What changes are coming in 2023 for data privacy technology?
2023 promises to be a year of accelerated change in the data privacy and protection technology space as Automation is the name of the game. The technology space has evolved into over 10 sub-branches with areas like data mapping automation tools, personal data identification, incident managment, privacy program assessment tools and de-identification tools some of the main ones reflected in Gartner’s GRC magic quadrant space. Here’s one list from G2 List of Privacy Vendors which gives you an idea of the burgeoning regtech space.
Gartner predicts that 75% of the global population will have Its personal data covered under privacy regulations next year which means that automation in other areas will come to the fore such as customer privacy request handling, consent management, privacy impact assessments, data transfer tracking and many more areas that touch on the privacy lifecyle.
We can expect consent management platforms (CMP’s) to take over many of the cookie consent and third party sharing permissions to be handled automatically to stay in step with CPRA, GDPR, cookie laws and EU’s new eprivacy laws.
Read our related article on the new EU privacy law HERE.
What changes to expect with the trans-atlantic data transfers in 2023?
Most privacy professionals will be aware of the past problems implementing a standard for personal data transfers between the EU and US over the years. Safe Harbor and Privacy shield died under legal challenges by Max Schrems related to NSA surveillance concerns and Facebook lack of consent approach. The next iteration of agreements between the EU and US has arrived in the form of the Trans-Atlantic Data Privacy Framework (TADPF) or “Privacy Shield 2.0” which is due to come online this year. The new act gives more protections against US surveillance activities. It also establishes a two-tier redress system that includes an independent Data Protection Review Court composed of individuals from outside the US Government to investigate and resolve complaints; and lastly an enhancement over existing rigorous and layered oversight with US intelligence agencies adopting procedures to ensure effective oversight of new privacy and civil liberties standards. So far Max Schrems has indicated scepticism behind the new regulation saying that “it’s only a political announcement and no new functional fixes have been introduced so far” Read the text from Schrem’s (NOYB organization) press release HERE. We can expect to see a legal challenge from Schrem’s if there are weaknessess in the new framework.

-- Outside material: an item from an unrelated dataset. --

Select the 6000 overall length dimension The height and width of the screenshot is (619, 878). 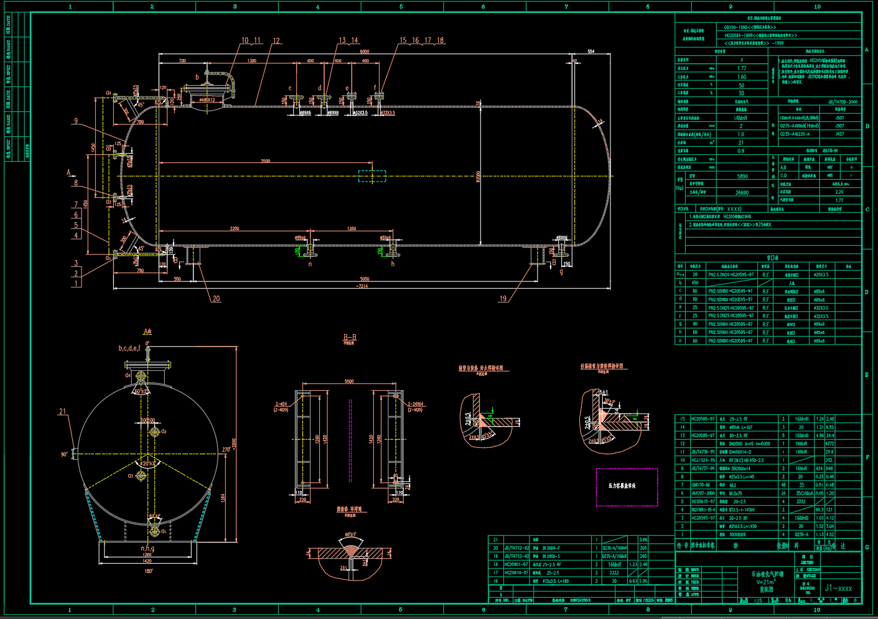coord(365,52)
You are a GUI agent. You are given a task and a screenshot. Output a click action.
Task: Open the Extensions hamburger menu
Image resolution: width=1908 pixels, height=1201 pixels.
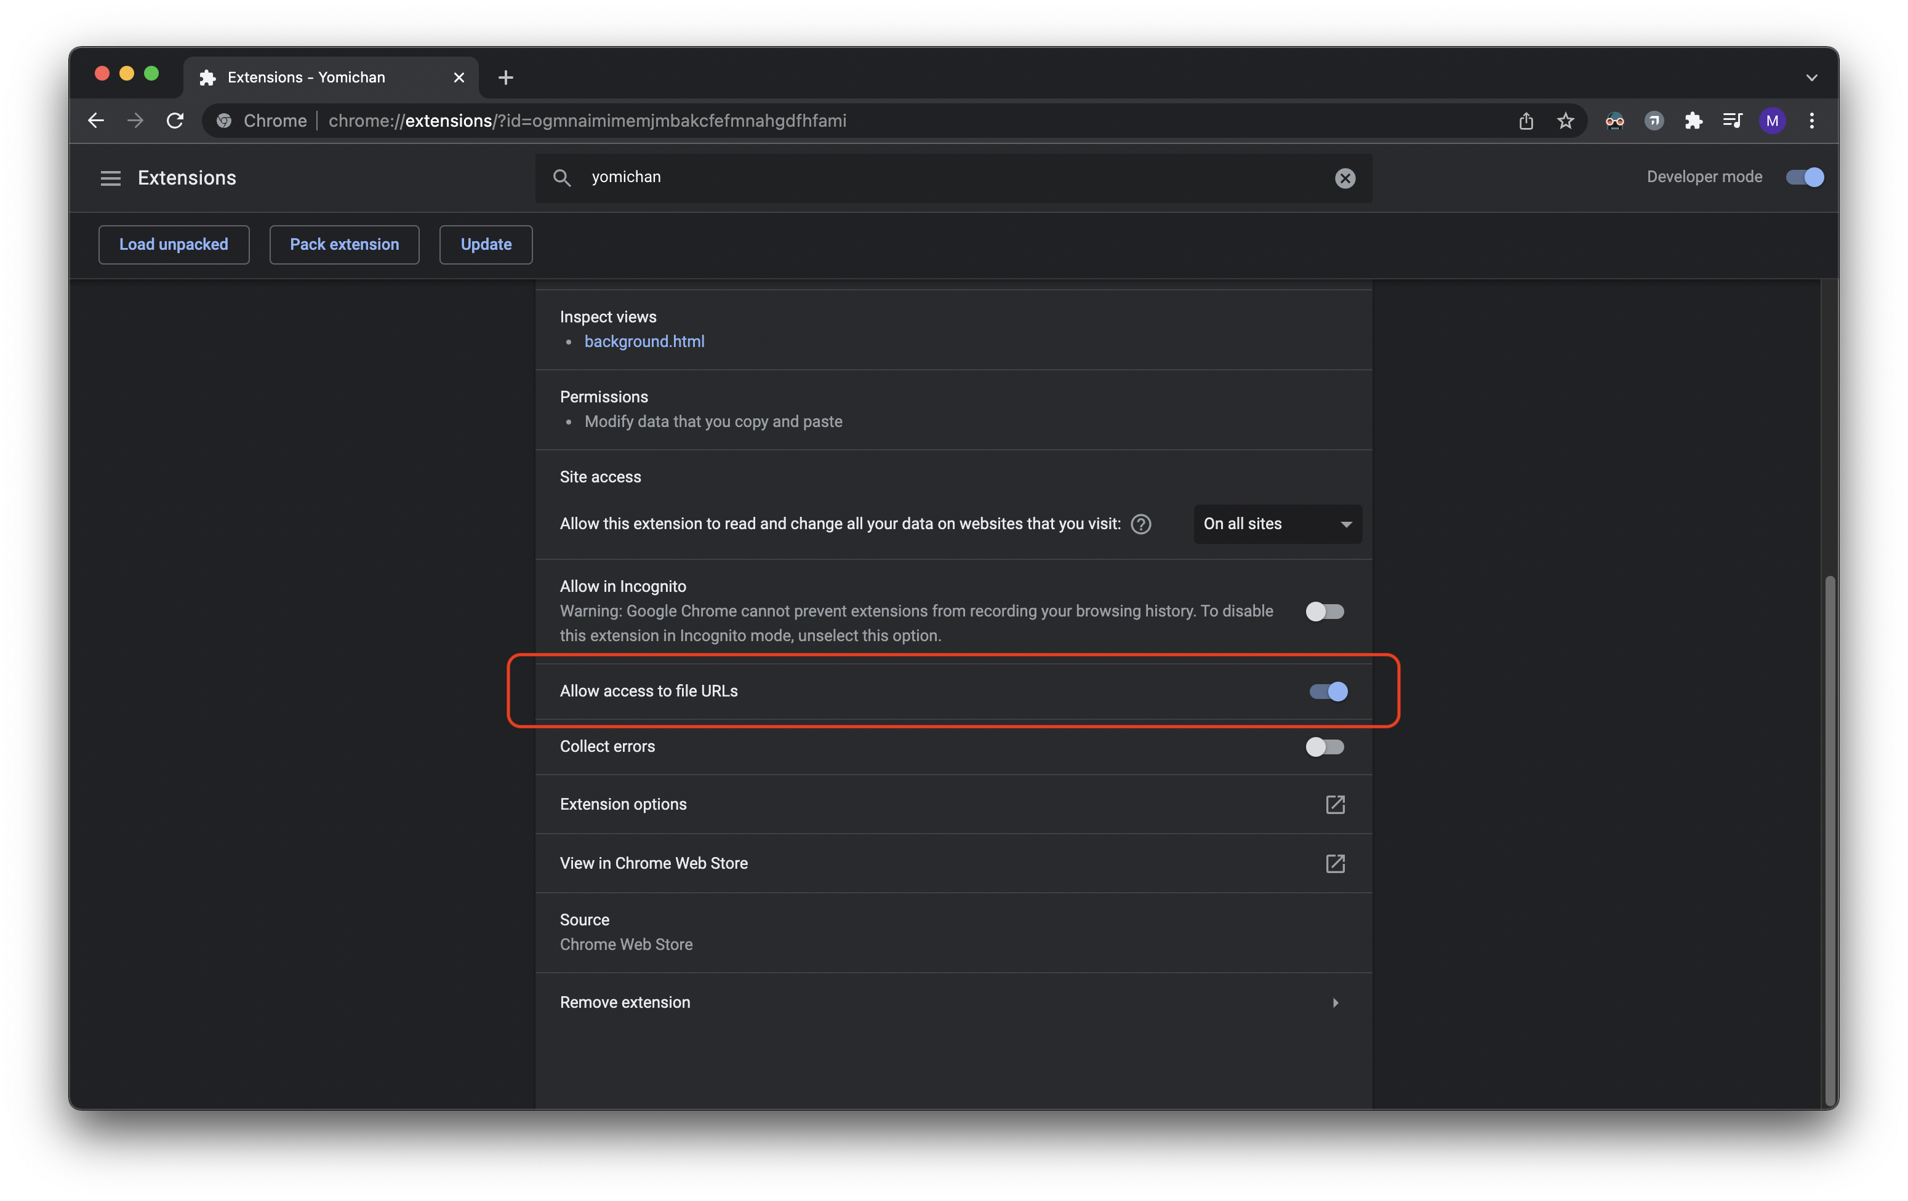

How was data transferred before privacy shield 2.0?
Before privacy shield 1 came the safe harbour privacy principles which were in place till 2015. They were designed to prevent private organizations within the EU or US who stored customer data from accidentally disclosing or losing personal information. The Safe Harbor principles were brought down on the grounds that they failed to guarantee all the protective rights guaranteed under EU Law and in addition lacked a specific authority to enforce data protection related rights.
Right after the first case, an updated version of the principle the “EU-US Privacy shield” was broadly welcomed as it claimed to provide more coverage in it’s EU Data Protection principles. In reality it was not much different from the safe harbour principles. The CJEU in July 2020, ruled in the case commonly called Schrems II, that Privacy Shield also did not offer the necessary protection to the personal data of EU residents.
Are standard contractual clauses (SCCs) still in use?
Standard contractual clauses were last updated in January 2021 which remain the primary method for 3rd country transfers of personal data under GDPR. Standard data protection clauses (“SCCs”) remain a sufficient guarantee for data protection provided, the identified supplementary measures implemented in addition to the SCC’s do not contradict with the provisions of GDPR. A data exporter ought to have the responsibility to ensure that these additional clauses neither restricts the rights and obligations in SCCs nor tarnish the level of protection offered. SCCs, therefore, are left untouched by the Schrems II decision and remain a safe practice to ensure privacy in data transfers.
We can expect to see an update to SCC’s once again in 2023 as the European Commission has hinted at another refresh.
What data protection laws are changing in 2023?
California’s CPRA (California Privacy Rights Act) comes into force this year with expanded laws over it’s preceding CCPA (California Consumer Protection Act). Read our related article on CPRA changes HERE. 4 other states including Conneticut, Colorado, Utah and Virginia have comprehensive privacy laws on their books which will see implementation this year. 10 other states have limited privacy laws focused on the protection of minors, we can expect this to change next year to align more with the planned federal privacy law (ADPPA). A look at the current calendar for data privacy bills from the National Conference of State Legislatures shows us over 40 bills in the pipeline coming into 2023.
What about the data privacy job market in 2023?
Data privacy professionals can expect good things this year and for many years to come. Read our related article on job prospects for privacy professionals HERE. Our article points out that there is a 30% year on year increase in demand for privacy pros with many candidates being placed in a week and receiving 3 job offers on average. Entry level positions are commanding an unprecedented $75 to $95 thousand dollars while senior privacy consultant positions come in the $175k to $250k range. Read the article to get fully informed, but it’s safe to say that companies are formalizing the demand for a data privacy professional in their organizations as the position becomes more distinct from a CISO’s remit with new roles like Chief Privacy Officer becoming more prevalent.